Read-only by default: SQLExecutor will execute whatever SQL you pass it. For production, use read-only credentials unless write operations are explicitly intended and guarded.
Schema cache location: supply storage_path if you need deterministic cache placement (e.g., containers, CI).
Streaming UI: distinguish tool observations (e.g., Observation: lines) from the final answer markers (unless suppressed).
Domain policy: the agent ships with SQL-specific guidance (discover → generate → execute → format). You can override/extend via specific_instructions.
Extras between tools: tool extras are passed agent-side to the next tool call without going through the LLM. Use this to pass rich Python objects (e.g., compiled queries, parsed schemas) that aren’t easily serializable.

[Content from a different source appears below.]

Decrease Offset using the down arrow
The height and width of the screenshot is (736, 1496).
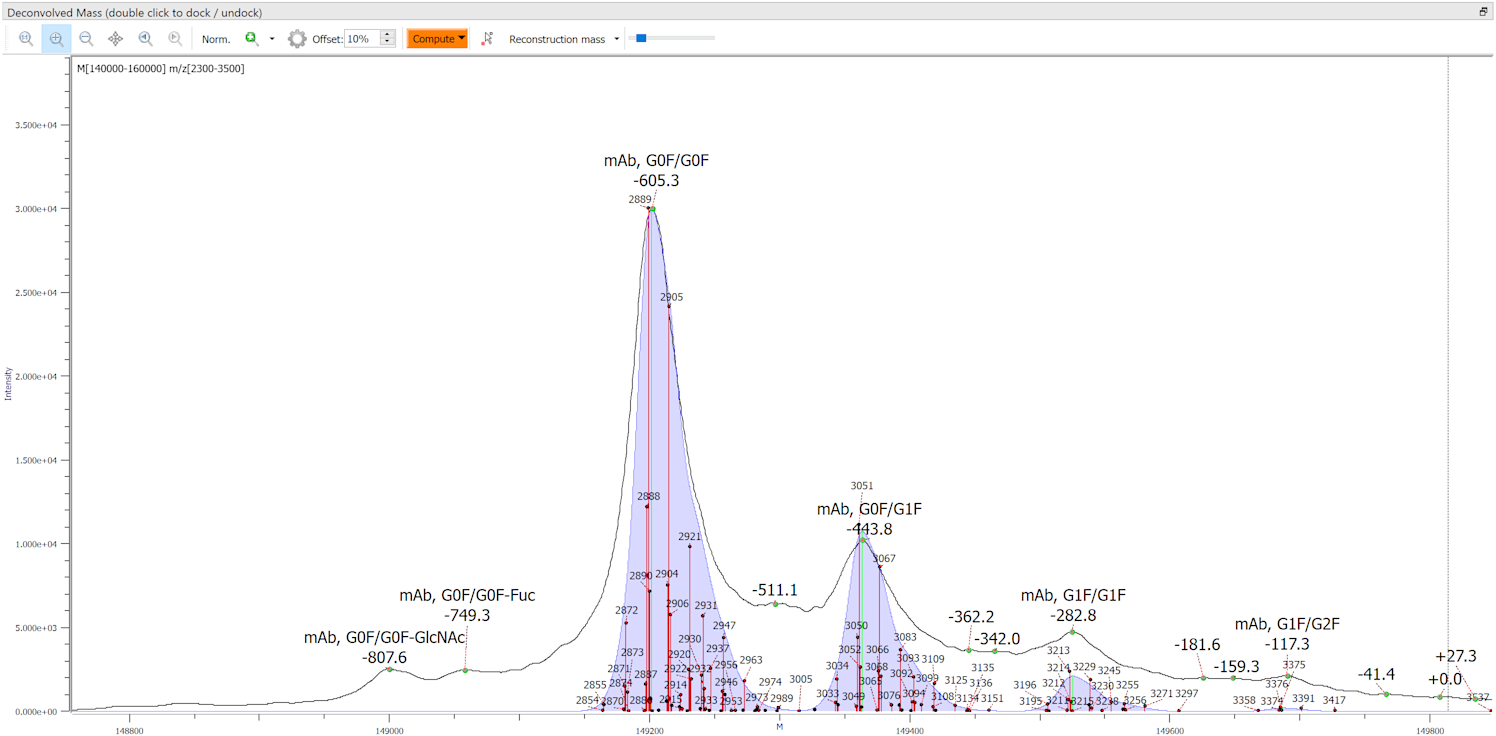point(388,43)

Retries & repair: Action parsing problems and tool failures are automatically repaired with bounded retries (see ReActConfig and RetryPolicy).

Security Considerations¶

SQL injection: The agent itself won’t construct queries unsafely if SQLQueryGenerator is given correct schema context, but validate inputs and consider parameterized SQL in your execution layer.
Privileges: Provide least-privilege DB credentials. Separate read and write roles where possible.
Auditing: Log tool calls and queries in production (subject to privacy constraints).